The spin of restructuring helping to reduce the tax outgo seems a direct affront to the new entity known as ‘GAAR Panel’!! Nevertheless, the benefit of doubt is always in favour of the striker and hence the next item to enquire is how any restructuring can help reduce taxes unless the case is of a merger with a loss-making unit. In this regard another inscrutable note comes to the aid of transparency and full disclosure.
“The Company has recognised loss of ` 33,217 crore in the Statement of Profit and Loss due to take over of Reliance Holding USA Inc. (RHUSA) loan (Part of Oil & Gas segment), which was guaranteed / supported by the letter of comfort, given by the Company. Further, these loans were taken over by the Company subsequent to approval received from lenders of RHUSA and Reserve Bank of India. Pursuant to the Composite Scheme of Amalgamation and Plan of Merger (the “Scheme”) approved by the Hon’ble National Company Law Tribunal, Mumbai bench, vide order dated July 27, 2020, RHUSA has merged with Reliance Energy Generation and Distribution Limited (REGDL) and REGDL has merged with the Company. In accordance with the provisions of the Scheme the Company has withdrawn consequential loss of ` 33,217 crore from retained earnings to the Statement of Profit and Loss. The above merger being a common control business combination, the financial information of the wholly owned subsidiaries are included in the financial results of the Company and has been restated for comparative purpose from the appointed date, which is the date as prescribed in the Scheme approved by the NCLT and is as per MCA General Circular dated August 21, 2019, overriding the requirements of Appendix C of Ind AS 103, based on the accepted accounting practice”.
If the above note causes one to immediately pick up a bottle of smelling salts, another one tucked away says-
’ Recognition of Deferred Tax Asset relating to Shale Gas Investments Rs15,570 cr’
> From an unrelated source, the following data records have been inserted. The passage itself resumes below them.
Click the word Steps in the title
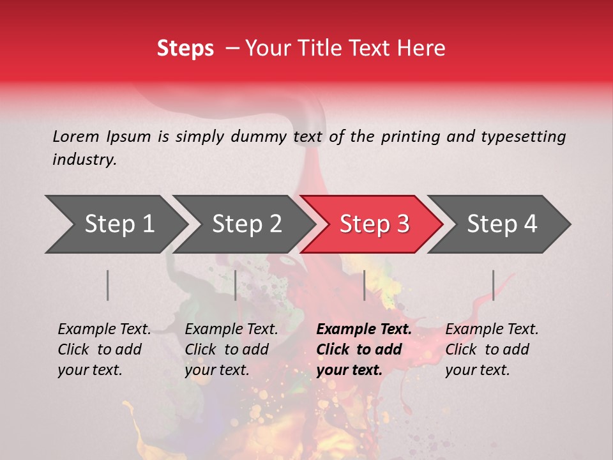pyautogui.click(x=185, y=49)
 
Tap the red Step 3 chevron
pyautogui.click(x=374, y=224)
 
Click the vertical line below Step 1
pyautogui.click(x=108, y=285)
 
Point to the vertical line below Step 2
pyautogui.click(x=236, y=285)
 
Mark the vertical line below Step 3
pyautogui.click(x=365, y=285)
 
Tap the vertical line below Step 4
pyautogui.click(x=493, y=285)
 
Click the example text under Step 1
pyautogui.click(x=104, y=349)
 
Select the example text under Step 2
pyautogui.click(x=231, y=349)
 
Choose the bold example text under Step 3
pyautogui.click(x=364, y=349)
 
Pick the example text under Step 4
pyautogui.click(x=492, y=349)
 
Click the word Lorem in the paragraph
pyautogui.click(x=75, y=137)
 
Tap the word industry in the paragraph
pyautogui.click(x=84, y=160)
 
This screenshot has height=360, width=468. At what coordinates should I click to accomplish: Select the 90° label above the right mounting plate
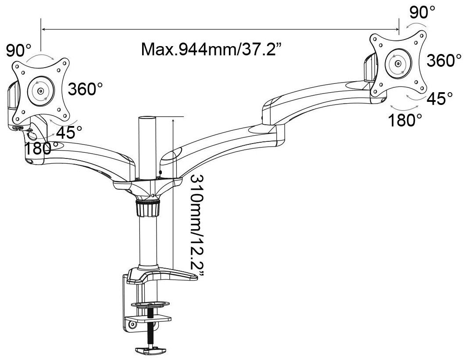click(422, 12)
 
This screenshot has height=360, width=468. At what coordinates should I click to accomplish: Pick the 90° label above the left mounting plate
click(18, 50)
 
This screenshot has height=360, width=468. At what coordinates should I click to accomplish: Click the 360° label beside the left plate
click(86, 88)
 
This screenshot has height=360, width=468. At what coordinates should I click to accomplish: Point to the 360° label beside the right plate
click(444, 60)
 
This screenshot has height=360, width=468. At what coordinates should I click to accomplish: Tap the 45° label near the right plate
click(439, 98)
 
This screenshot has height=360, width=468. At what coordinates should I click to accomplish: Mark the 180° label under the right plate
click(405, 120)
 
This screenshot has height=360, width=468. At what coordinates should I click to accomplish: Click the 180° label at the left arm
click(41, 148)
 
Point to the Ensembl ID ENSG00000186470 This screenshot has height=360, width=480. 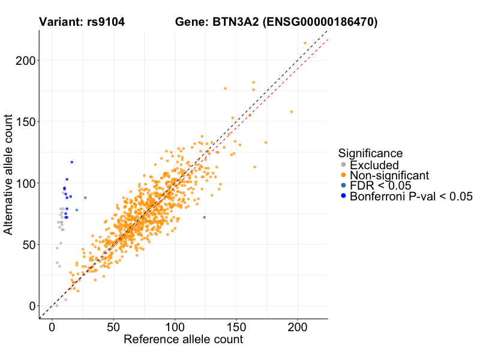coord(321,23)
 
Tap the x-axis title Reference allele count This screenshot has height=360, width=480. coord(183,340)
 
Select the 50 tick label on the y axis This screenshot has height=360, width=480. coord(28,244)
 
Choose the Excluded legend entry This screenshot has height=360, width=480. coord(374,165)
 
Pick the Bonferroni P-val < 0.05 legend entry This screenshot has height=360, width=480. coord(411,196)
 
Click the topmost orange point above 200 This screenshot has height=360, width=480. coord(305,43)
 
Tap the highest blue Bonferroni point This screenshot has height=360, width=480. coord(72,162)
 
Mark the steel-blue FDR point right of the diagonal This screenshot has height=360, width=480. coord(204,217)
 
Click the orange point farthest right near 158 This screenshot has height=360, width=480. coord(292,112)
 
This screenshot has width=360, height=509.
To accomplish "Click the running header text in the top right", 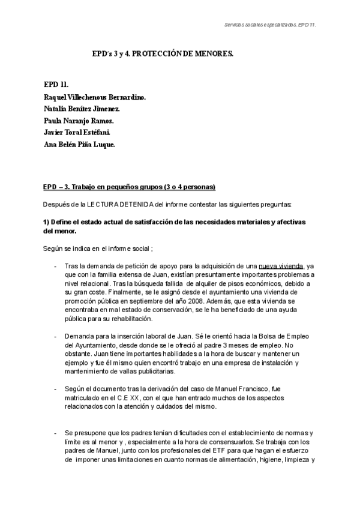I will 266,25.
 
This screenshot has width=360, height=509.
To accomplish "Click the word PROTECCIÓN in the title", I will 157,53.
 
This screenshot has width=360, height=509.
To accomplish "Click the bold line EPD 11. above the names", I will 56,85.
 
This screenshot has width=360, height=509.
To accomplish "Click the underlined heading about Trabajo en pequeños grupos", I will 130,186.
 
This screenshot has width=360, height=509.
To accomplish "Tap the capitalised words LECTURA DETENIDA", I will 122,204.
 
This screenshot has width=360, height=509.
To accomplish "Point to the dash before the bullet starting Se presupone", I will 55,433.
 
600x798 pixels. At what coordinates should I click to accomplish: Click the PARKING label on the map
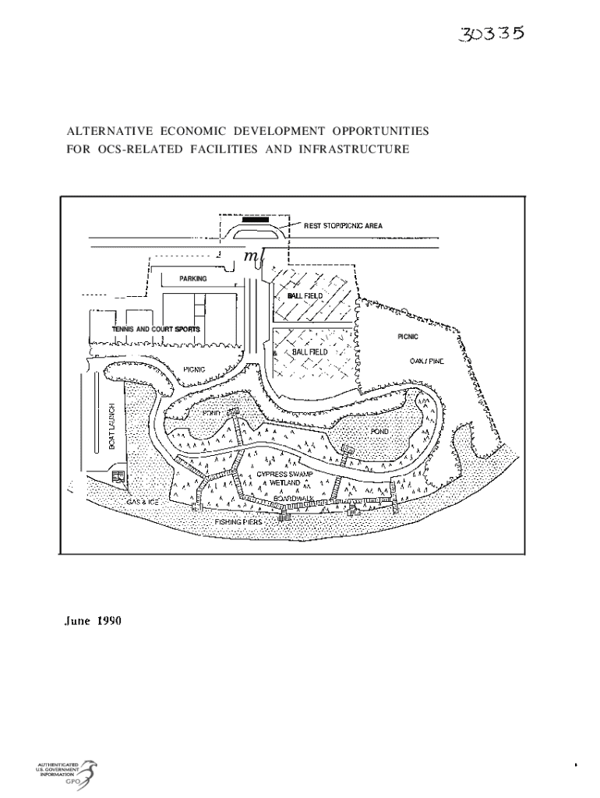[x=192, y=278]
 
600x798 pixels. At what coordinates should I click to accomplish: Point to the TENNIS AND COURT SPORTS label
[x=155, y=330]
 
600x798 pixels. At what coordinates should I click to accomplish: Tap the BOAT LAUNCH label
[x=111, y=425]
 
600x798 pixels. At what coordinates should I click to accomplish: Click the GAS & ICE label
[x=143, y=502]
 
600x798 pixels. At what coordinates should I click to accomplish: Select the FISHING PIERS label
[x=238, y=521]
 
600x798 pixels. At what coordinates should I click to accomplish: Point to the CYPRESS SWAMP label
[x=284, y=474]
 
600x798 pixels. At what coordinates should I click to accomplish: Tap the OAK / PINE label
[x=426, y=362]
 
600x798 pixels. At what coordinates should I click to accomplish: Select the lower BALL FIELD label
[x=310, y=352]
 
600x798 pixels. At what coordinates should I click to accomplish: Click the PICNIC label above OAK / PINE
[x=408, y=337]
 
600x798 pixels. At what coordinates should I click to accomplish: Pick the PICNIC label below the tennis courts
[x=194, y=369]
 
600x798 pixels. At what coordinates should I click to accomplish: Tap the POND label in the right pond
[x=379, y=431]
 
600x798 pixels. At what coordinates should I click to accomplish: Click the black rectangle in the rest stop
[x=254, y=220]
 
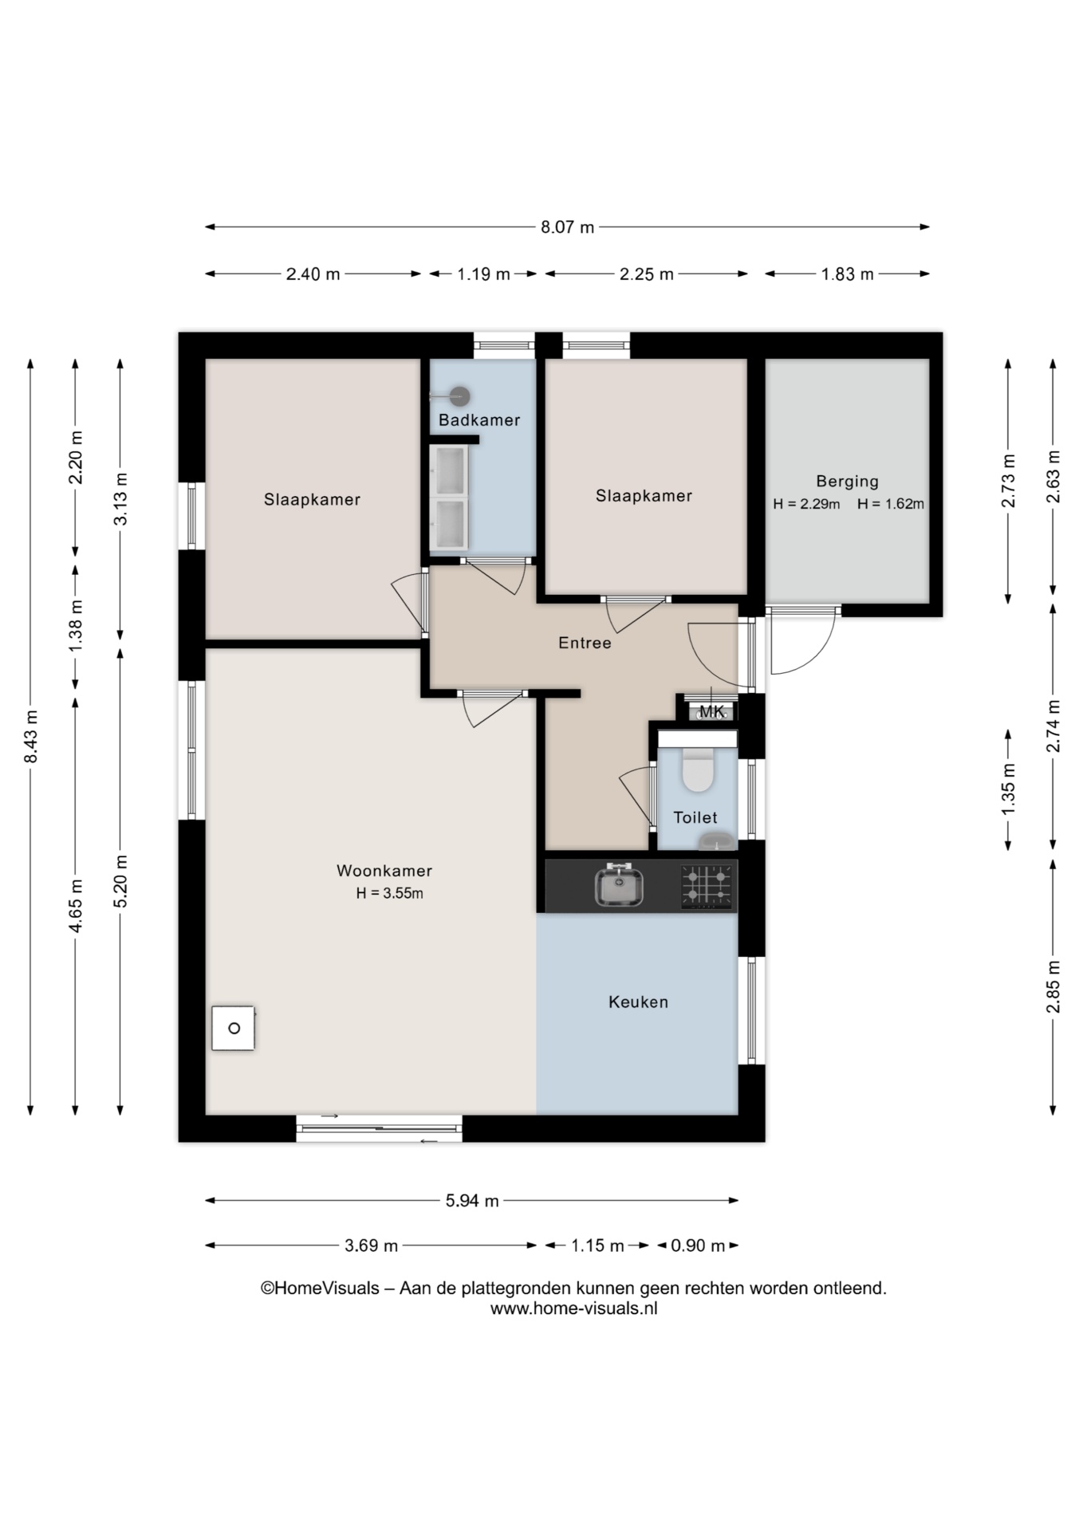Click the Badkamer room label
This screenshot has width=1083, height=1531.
478,419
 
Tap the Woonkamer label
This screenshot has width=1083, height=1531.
384,871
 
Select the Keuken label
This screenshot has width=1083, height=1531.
638,1002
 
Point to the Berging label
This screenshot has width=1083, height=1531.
847,482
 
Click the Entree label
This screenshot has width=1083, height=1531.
585,643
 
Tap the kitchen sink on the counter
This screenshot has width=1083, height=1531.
620,885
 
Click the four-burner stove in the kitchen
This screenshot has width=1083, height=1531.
707,887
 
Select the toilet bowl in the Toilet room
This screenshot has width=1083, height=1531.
698,769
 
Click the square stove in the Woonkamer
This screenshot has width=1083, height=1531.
234,1028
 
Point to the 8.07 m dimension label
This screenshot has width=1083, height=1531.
567,227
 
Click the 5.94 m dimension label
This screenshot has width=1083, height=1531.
472,1201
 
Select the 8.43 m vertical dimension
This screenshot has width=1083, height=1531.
31,736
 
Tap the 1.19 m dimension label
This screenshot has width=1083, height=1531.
483,274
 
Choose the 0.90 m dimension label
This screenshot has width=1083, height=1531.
698,1246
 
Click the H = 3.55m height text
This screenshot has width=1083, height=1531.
389,893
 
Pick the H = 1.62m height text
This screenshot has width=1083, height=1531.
891,504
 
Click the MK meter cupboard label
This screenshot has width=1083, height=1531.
711,710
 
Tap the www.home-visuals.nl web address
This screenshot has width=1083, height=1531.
573,1309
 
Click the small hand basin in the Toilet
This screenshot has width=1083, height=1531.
715,840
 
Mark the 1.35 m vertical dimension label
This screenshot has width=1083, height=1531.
1008,789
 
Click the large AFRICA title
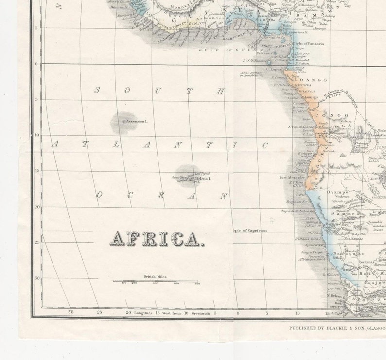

Possibly the deferred tax asset is an outcome of the above referred merger and its impact on reduction of the tax outgo in the current year seems remote. But one should say in all humility that it is better to disclose our collective ignorance than challenge the titan that may have done everything within the relevant corners of the law.
Getting closer to the finish line it is imperative to bring the readers’ attention to another note-
‘The deferred tax expense for the current quarter is ₹ 778 crore as against deferred tax reversal of ₹ 207 crore in the trailing quarter. Pending approval of the scheme by NCLT with respect to transfer of O2C undertaking by the Company, deferred tax assets for the quarter on the said transfer have not been recognised and the same will be recognised once the said scheme gets approved. Deferred Tax Liabilities (Net) 37,001cr PY 54,123cr’
The above, to those who missed to read my earlier post ‘Corporate Brahman’ refers to the mother of all restructuring ever undertaken in this land and is admittedly pending with the approving authority and not recognised in the present accounts for its tax effects. So this as well fails to provide the key!!
I may need to plead guilty if I have unnecessarily wasted the time of everyone reading this on a matter that is self-explanatory and hence not considered necessary by media to dissect!!
Just as bramhacharya is said improves ojas and tejas , the holding back of vital clues seem to improve the ojas and tejas of the top corporate’ annual numbers!!
Note
Since I couldn’t find the answer, I have not provided it! Many among the readers are accomplished experts and seek their indulgence to walk through the 58 page statement and help answer the question whether any profitable company can reach a ETR of 3% ? Will await till the next post!!
balance sheets are like a bikini- what it reveals is stimulating, but what it hides is substantive!!” - The most liked phrase.